Banyak sekali perang yang terjadi di Indonesia. Perang itu banyak memakan korban jiwa. Oleh karena itu, pahlawan adalah orang yang sangat berjasa untuk membela tanah air kita ini. Para pahlawan rela mengorbankan nyawa demi kemerdekaan dan kesejahteraan bangsa ini.




                     Surabaya disebut sebagai Kota Pahlawan karena semangat perjuangan rakyat Surabaya untuk membela kota dan tanah air. Setelah munculnya maklumat (pengumuman) pemerintah Indonesia tanggal 31 Agustus 1945 yang menetapkan bahwa mulai 1 September 1945 bendera Sang Saka Merah Putih dikibarkan di seluruh wilayah Indonesia, pengibaran itu meluas hingga Surabaya. Pada tanggal 18 September 1945 tepatnya pada pukul 21.00 sekelompok orang Belanda dibawah pimpinan Mr.W.V.Ch. Ploegman mengibarkan bendera Belanda di tingkat teratas Hotel Yamato (sekarang Hotel Majapahit) di Jalan Tunjungan nomor 65, Surabaya tanpa persetujuan pemerintah Indonesia daerah Surabaya. 

         Keesokan harinya para pemuda Surabaya sangat marah karena menganggap bahwa Belanda telah menghina kedaulatan Indonesia, ingin mengembalikan kekuasaan di Indonesia, dan melecehkan pengibaran bendera merah putih yang dikibarkan di Indonesia termasuk Surabaya.  Tak lama setelah peristiwa di Hotel Yamato, Residen Soedirman, pejuang dan diplomat yang saat itu menjabat sebagai Wakil Residen (Fuku Syuco Gunseikan) yang masih diakui pemerintah Dai Nippon Surabaya Syu, sekaligus sebagai Residen Daerah Surabaya Pemerintah RI, datang ke Hotel Yamato yang dikawal Sidik dan Hariyono. Sebagai perwakilan RI dia berunding dengan Mr. Ploegman dan kawan-kawannya meminta agar bendera Belanda segera diturunkan dari gedung Hotel Yamato. Dalam perundingan ini Ploegman menolak untuk menurunkan bendera Belanda. Perundingan berlangsung lebih panas, Ploegman mengeluarkan pistol, dan terjadilah perkelahian dalam ruang perundingan. Ploegman tewas dicekik oleh Sidik, yang kemudian juga tewas oleh tentara Belanda yang berjaga-jaga dan mendengar letusan pistol Ploegman, sementara Soedirman dan Hariyono melarikan diri ke luar Hotel Yamato. Sebagian pemuda berebut naik ke atas hotel untuk menurunkan bendera Belanda. Hariyono yang semula bersama Soedirman kembali ke dalam hotel dan terlibat dalam pemanjatan tiang bendera dan bersama Koesno Wibowo berhasil menurunkan bendera Belanda, merobek bagian birunya, dan mengereknya ke puncak tiang bendera kembali sebagai bendera Merah Putih.

### SOAL LATIHAN
(1) Jawablah pertanyaan berikut berdasarkan bacaan tentang peristiwa Hotel Yamato.
(a) Mulai tanggal berapa bendera Sang Saka Merah Putih dikibarkan di seluruh wilayah Indonesia menurut maklumat pemerintah tanggal 31 Agustus 1945?
(b) Siapa yang mencekik Ploegman hingga tewas?
(c) Bersama siapa Hariyono berhasil menurunkan bendera Belanda?
(2) Tuliskan kelanjutan bacaan tentang peristiwa Hotel Yamato, dimulai setelah kalimat terakhirnya.

### DATA YANG DITAMPILKAN
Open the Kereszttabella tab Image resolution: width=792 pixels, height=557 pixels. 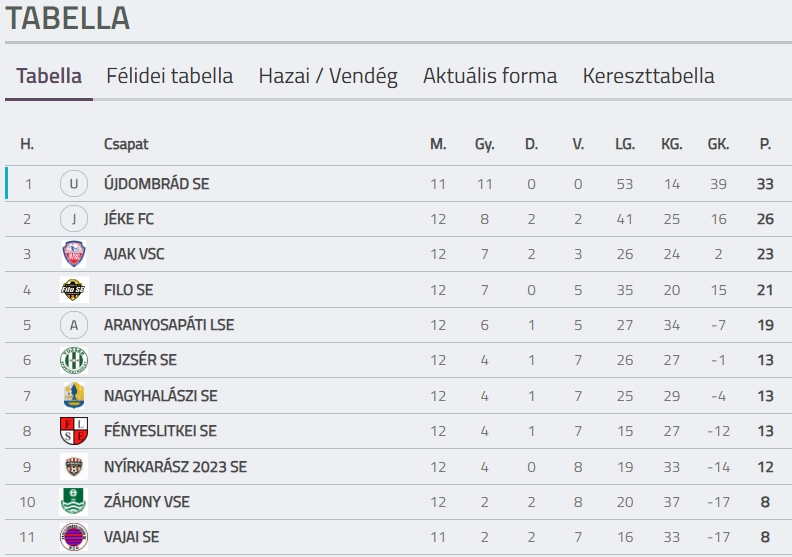[x=648, y=76]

### JAWABAN LATIHAN
(1)
(a) 1 September 1945
(b) Sidik
(c) Koesno Wibowo

(2)
Setelah insiden di Hotel Yamato tersebut, pada tanggal 27 Oktober 1945 terjadilah pertempuran pertama antara Indonesia melawan tentara Inggris . Serangan-serangan kecil tersebut di kemudian hari berubah menjadi serangan umum yang banyak sekali memakan korban jiwa di kedua belah pihak Indonesia dan Inggris, sebelum akhirnya Jenderal D.C. Hawthorn meminta bantuan Presiden Soekarno untuk meredakan situasi.

Setelah gencatan senjata antara pihak Indonesia mereda. Walau begitupun tetap saja terjadi bentrokan-bentrokan bersenjata antara rakyat dan tentara Inggris di Surabaya. Bentrokan-bentrokan bersenjata di Surabaya tersebut memuncak dan memanas dengan terbunuhnya Brigadir Jenderal Mallaby, (pimpinan tentara Inggris untuk Jawa Timur), pada 30 Oktober 1945 sekitar pukul 20.30. Mobil Buick yang ditumpangi Brigadir Jenderal Mallaby berpapasan dengan sekelompok milisi Indonesia ketika akan melewati Jembatan Merah. Kesalahpahaman menyebabkan terjadinya tembak menembak yang berakhir dengan tewasnya Brigadir Jenderal Mallaby oleh tembakan pistol seorang pemuda Indonesia yang sampai sekarang tak diketahui identitasnya, dan terbakarnya mobil tersebut terkena ledakan granat. Kematian Mallaby ini menyebabkan pihak Inggris marah kepada pihak Indonesia dan berakibat pada keputusan pengganti Mallaby, Mayor Jenderal Eric Carden Robert Mansergh untuk mengeluarkan ultimatum 10 November 1945 untuk meminta pihak Indonesia menyerahkan persenjataan dan menghentikan perlawanan pada tentara AFNEI dan administrasi NICA.



           Mayor Jenderal Robert Mansergh mengeluarkan ultimatum yang menyebutkan bahwa semua pimpinan dan semua rakyat Indonesia yang bersenjata harus melapor dan meletakkan senjatanya ditempat yang ditentukan dan menyerahkan diri dengan mengangkat tangan ke atas. Batas ultimatum adalah pukul 6.00 pagi tanggal 10 November 1945.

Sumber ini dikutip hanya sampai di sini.